Amadee, whose tenure from 2018 to early 2022 spanned Republican and Democrat administrations, said troops on Ukraine’s front lines are now paying the price for a failure to keep 155mm production lines prepared for war.

It is a scenario supervisors at the factories, contractors and Army officials openly dreaded in the years before the war, Amadee said.

“We were talking about it all the time: ‘What are we going to do if we get into a war here? We can’t just ramp this stuff up in one day. We’re in a bad situation,’” he recalled.

Reuters reviewed internal Army briefings to generals and top Pentagon officials. Those briefings also reflect such warnings. Operators of the 155mm shell-casing factory in Pennsylvania told Army leaders in 2020 that, without upgrades, they would be incapable of meeting “emerging requirements or wartime surge.” A similar “strategic update” in 2021 cited core “critical” or “immediate” modernization needs at plants where pieces of the 155mm shell are manufactured. The briefing document called for “transformational change across the industrial base.”
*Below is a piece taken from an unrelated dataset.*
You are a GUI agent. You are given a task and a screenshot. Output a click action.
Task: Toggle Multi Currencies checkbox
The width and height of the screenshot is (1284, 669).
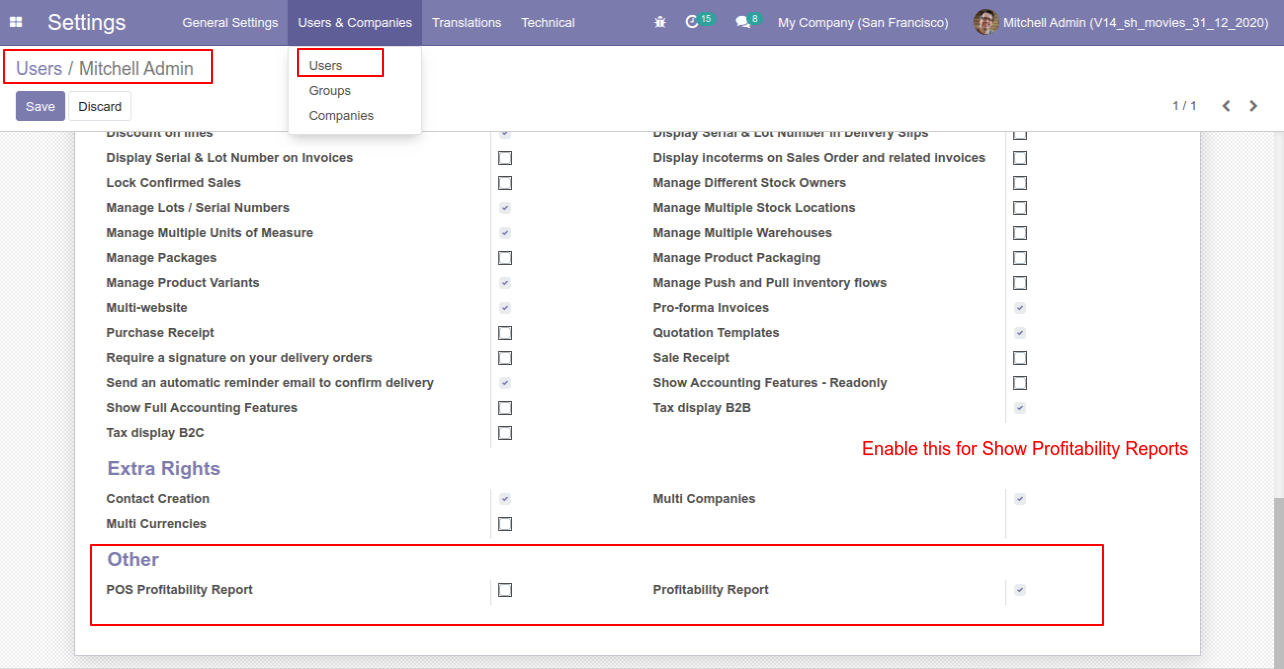(505, 524)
Without funding and upgrades, contractors told the Army that years-long backlogs and breakdowns at shell factories would only worsen. A confidential June 2021 briefing from contractor General Dynamics-OTS to an Army general noted that absent improvements, production of 155mm shells would fall by half by 2023. A bar chart in the same document showed that, at a key metal-making facility, 83 pieces of equipment used to make the 155mm were more than 50 years old. General Dynamics, which makes shell casings, declined to comment.

In the US, most plants making 155mm ammunition are owned by the U.S. Army but operated by private contractors. Investment decisions lie with the Pentagon and Congress.

Jette, the Army official who dispatched Amadee to survey America’s munitions apparatus, said he pushed hard from inside the system to tackle an obvious problem. In September 2020, Jette went public, warning US lawmakers at a public hearing that upgrading ammunition factories might be expensive, but that “there is greater risk in not doing so.”

Representative Donald Norcross, a New Jersey Democrat who then chaired the House Subcommittee on Tactical Air and Land Forces, echoed Jette’s concerns, especially about plant safety. At the hearing, he noted the age of the facilities. “Why are fundamentally essential functions of defense manufacturing done in museum-like conditions?” he asked.

In a statement to Reuters, Norcross said he began tighter oversight of Army plants in 2019, and he noted that Congress increased by 15% the Pentagon's budget request for munitions facilities to $684 million in fiscal year 2021.

“Make no mistake, there was still much to be done heading into 2022,” Norcross said, “but the challenge of ammunition facilities improvement had numerous champions.”

in search of supplies

Money wasn’t the only problem suppressing the West’s ability to prepare for war. In the decade before Russia’s 2022 invasion of Ukraine, the U.S. military made a key decision about the kind of explosive to use for the 155mm shell and which suppliers to rely on, Reuters found. The choice proved unwise: It not only slowed the production rate but also has left the West struggling to quickly find enough high explosive to ramp up output.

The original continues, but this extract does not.